### Fragmento de la página
*****

3) Resulta importante analizar, a continuación, quiénes son los destinatarios de la acción, a quién se dirige el efecto de las leyes, es decir, quién es el objeto pasivo o beneficiario de ellas. También aquí, no cabe duda de que los principales beneficiarios, aunque no los únicos, son los propios ciudadanos, los propios actores, ya sean plenos, parciales u ocasionales, de esas mismas leyes.

Considerando esto último, resulta fácil concluir que a los ciudadanos adultos sí que se les aplica el conocido binomio que asocia derechos y obligaciones. Reciben y se benefician de los derechos en la misma medida en que también actúan y cumplen plenamente con sus obligaciones, pues ambas condiciones se les aplican en su totalidad. En cambio, los menores de edad, los ancianos o los enfermos reciben, en términos generales, idénticos derechos a pesar de no desempeñar plenamente o en absoluto las mismas obligaciones. Y los extranjeros, por su parte, suelen recibir sólo ciertos derechos, casi siempre en función de las obligaciones que se les exige o que desempeñan.

*****

### Qué se pide
Transcribe sin cambios el fragmento sobre los destinatarios de las leyes desde "3) Resulta importante" hasta "esas mismas leyes.", ambos incluidos. El listado no guarda relación con el fragmento sobre los destinatarios de las leyes.

*****

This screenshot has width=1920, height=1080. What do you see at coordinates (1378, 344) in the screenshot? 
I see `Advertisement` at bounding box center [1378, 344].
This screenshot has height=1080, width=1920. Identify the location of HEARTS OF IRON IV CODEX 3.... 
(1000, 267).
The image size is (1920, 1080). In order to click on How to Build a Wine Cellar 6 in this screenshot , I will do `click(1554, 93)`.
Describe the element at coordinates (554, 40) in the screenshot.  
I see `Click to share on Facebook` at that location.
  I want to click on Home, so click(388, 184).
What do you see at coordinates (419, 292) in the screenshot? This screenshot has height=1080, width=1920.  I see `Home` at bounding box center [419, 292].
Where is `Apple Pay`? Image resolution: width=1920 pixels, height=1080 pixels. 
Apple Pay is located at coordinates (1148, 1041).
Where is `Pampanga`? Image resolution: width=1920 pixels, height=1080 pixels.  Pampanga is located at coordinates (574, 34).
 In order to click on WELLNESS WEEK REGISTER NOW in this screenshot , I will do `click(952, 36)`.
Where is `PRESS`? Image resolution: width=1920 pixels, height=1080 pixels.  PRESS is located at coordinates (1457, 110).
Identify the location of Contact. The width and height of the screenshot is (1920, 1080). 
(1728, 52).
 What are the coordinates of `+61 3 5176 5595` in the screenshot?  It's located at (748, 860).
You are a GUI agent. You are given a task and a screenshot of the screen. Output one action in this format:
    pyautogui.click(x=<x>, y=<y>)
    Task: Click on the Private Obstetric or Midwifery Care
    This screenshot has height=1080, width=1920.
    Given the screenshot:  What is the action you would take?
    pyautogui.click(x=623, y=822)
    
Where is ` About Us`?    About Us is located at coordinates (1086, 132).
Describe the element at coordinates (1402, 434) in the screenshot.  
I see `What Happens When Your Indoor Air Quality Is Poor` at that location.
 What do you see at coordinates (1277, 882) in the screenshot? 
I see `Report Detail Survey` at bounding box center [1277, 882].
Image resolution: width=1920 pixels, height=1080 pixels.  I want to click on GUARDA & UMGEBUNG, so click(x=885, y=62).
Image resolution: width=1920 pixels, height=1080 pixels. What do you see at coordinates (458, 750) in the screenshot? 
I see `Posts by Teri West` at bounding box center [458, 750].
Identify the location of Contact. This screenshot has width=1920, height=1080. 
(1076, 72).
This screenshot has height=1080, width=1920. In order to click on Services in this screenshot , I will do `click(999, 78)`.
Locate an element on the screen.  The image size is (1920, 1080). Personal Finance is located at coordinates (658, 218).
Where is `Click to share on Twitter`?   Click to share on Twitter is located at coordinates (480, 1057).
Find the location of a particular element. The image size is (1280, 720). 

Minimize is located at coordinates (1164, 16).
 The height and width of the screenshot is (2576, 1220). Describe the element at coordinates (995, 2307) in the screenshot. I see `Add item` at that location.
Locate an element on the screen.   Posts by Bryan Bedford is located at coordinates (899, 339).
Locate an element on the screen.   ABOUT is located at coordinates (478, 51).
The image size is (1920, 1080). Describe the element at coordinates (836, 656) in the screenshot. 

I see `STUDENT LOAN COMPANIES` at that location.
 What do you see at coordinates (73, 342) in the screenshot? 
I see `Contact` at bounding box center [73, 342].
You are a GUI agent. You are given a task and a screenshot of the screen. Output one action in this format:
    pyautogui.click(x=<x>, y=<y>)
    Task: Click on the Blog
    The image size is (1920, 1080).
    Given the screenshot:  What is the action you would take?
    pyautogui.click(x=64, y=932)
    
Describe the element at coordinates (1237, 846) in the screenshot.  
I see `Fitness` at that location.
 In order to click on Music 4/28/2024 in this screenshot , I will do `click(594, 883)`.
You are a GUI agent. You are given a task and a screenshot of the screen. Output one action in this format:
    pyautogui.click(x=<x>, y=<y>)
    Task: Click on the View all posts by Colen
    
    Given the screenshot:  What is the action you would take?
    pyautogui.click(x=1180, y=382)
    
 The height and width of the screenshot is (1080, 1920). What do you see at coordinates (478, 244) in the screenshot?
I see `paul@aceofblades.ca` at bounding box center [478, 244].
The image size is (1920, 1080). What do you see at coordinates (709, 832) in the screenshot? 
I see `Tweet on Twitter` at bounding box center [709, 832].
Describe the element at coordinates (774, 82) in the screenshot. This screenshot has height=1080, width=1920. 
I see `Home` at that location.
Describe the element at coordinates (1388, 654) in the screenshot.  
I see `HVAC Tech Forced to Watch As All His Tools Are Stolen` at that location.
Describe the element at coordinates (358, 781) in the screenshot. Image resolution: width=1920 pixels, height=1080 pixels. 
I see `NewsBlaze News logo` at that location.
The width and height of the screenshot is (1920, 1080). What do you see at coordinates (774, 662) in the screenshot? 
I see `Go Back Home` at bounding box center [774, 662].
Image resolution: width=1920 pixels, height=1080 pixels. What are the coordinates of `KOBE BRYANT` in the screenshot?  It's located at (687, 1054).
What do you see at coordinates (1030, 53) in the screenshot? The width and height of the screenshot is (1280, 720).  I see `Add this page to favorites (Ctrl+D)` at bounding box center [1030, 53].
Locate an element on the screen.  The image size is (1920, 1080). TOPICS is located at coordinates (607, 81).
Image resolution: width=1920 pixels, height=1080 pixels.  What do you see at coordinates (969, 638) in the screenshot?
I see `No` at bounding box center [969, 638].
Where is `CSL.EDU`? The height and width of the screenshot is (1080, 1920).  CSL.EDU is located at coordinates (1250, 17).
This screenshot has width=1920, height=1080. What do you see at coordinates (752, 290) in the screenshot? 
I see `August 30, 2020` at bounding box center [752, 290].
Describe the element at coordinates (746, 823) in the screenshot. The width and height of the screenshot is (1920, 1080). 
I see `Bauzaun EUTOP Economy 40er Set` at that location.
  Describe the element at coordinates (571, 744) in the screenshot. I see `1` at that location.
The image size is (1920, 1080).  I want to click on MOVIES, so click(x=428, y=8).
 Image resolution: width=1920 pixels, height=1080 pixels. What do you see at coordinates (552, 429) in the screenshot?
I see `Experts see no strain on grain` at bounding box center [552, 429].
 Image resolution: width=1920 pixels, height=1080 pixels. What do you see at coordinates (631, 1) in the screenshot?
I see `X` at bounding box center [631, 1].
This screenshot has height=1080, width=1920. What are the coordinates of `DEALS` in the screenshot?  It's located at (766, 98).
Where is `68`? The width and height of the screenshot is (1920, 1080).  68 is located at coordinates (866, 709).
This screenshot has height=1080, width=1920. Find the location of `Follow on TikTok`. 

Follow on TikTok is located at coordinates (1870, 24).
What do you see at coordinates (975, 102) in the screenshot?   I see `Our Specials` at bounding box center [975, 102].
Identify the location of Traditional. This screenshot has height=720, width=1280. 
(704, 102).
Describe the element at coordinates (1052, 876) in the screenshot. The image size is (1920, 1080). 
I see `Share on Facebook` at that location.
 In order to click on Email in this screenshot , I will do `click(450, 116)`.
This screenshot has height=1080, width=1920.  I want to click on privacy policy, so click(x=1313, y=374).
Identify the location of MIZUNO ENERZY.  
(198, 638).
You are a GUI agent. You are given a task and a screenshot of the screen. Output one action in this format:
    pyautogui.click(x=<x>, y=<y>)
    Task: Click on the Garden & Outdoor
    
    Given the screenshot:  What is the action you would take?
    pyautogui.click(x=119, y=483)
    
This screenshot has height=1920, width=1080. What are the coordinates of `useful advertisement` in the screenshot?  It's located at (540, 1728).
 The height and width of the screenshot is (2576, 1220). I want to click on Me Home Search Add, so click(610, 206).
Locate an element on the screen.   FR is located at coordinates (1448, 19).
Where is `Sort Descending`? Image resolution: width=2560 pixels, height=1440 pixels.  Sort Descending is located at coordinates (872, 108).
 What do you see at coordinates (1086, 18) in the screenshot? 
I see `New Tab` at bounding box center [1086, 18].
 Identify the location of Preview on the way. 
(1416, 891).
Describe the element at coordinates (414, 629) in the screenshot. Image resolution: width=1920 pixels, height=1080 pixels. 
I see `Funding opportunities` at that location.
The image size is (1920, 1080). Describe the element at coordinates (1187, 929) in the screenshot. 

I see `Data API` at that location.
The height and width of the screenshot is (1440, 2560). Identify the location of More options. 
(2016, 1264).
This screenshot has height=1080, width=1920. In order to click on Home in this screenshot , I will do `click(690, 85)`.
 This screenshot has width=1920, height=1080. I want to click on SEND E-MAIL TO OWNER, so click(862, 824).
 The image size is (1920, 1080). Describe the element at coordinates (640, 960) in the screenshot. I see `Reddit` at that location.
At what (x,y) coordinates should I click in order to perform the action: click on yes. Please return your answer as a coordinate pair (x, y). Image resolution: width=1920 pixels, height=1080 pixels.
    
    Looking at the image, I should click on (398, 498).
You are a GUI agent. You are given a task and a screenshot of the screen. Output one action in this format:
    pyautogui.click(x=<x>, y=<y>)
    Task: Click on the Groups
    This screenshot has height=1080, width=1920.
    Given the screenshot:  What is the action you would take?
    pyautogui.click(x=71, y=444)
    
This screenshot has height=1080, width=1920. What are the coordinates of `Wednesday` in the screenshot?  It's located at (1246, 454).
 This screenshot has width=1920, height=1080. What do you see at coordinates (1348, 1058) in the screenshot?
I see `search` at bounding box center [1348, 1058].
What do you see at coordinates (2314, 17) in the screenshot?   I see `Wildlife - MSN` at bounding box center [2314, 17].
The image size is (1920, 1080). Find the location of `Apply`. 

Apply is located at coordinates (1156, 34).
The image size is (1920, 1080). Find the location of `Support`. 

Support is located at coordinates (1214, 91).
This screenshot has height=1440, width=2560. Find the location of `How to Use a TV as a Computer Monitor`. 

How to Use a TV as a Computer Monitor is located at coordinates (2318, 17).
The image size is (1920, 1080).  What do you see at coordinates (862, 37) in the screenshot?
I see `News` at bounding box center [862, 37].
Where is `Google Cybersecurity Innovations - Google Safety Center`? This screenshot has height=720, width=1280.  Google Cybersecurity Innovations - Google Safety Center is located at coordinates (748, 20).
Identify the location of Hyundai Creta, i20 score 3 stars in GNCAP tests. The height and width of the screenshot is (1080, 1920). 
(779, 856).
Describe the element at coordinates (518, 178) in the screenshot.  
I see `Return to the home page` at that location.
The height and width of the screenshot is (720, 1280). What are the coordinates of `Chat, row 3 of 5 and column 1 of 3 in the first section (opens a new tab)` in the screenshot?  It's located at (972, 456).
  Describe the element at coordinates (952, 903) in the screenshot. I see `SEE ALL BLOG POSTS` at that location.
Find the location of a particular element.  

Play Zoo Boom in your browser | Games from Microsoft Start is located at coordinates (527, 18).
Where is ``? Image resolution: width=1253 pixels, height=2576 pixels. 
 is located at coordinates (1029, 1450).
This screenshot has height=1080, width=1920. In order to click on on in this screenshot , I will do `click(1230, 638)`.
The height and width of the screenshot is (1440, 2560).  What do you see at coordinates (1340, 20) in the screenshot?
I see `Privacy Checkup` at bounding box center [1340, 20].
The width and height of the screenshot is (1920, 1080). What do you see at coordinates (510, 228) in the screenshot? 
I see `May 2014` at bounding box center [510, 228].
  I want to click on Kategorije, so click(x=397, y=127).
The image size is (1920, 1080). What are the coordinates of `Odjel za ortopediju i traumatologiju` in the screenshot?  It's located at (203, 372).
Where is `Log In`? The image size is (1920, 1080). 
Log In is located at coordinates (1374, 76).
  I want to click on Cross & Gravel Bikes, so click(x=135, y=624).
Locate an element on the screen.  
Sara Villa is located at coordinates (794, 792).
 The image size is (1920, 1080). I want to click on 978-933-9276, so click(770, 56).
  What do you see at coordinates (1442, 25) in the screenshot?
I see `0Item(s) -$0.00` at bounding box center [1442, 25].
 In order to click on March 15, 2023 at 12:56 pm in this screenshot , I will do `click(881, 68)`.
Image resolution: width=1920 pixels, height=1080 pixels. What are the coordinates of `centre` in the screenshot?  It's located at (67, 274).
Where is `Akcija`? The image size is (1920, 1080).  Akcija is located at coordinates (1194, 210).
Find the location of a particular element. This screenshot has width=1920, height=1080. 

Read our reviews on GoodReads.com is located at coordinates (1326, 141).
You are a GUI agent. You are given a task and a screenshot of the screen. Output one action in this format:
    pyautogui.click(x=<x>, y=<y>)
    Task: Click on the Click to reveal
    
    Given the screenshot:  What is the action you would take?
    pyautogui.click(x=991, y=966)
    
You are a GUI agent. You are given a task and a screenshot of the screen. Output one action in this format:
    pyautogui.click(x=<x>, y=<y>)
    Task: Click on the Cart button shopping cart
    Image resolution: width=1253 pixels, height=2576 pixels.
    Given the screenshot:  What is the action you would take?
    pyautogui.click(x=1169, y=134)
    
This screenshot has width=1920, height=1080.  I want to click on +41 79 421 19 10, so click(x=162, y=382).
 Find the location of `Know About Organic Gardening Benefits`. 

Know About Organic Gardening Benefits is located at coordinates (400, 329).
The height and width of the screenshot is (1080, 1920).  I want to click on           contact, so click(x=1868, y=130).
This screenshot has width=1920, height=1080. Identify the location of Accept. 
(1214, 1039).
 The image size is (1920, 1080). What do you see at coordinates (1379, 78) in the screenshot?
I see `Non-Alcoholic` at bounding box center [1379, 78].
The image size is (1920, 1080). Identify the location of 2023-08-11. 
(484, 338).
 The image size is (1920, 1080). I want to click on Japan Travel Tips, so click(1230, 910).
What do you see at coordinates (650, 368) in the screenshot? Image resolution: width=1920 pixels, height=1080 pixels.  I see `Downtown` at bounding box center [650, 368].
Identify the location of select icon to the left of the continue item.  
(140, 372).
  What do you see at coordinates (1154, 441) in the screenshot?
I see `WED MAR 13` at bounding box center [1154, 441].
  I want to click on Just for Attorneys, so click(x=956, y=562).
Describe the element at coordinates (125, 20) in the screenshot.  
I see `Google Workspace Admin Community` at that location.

*****

### Solución de la tarea
3) Resulta importante analizar, a continuación, quiénes son los destinatarios de la acción, a quién se dirige el efecto de las leyes, es decir, quién es el objeto pasivo o beneficiario de ellas. También aquí, no cabe duda de que los principales beneficiarios, aunque no los únicos, son los propios ciudadanos, los propios actores, ya sean plenos, parciales u ocasionales, de esas mismas leyes.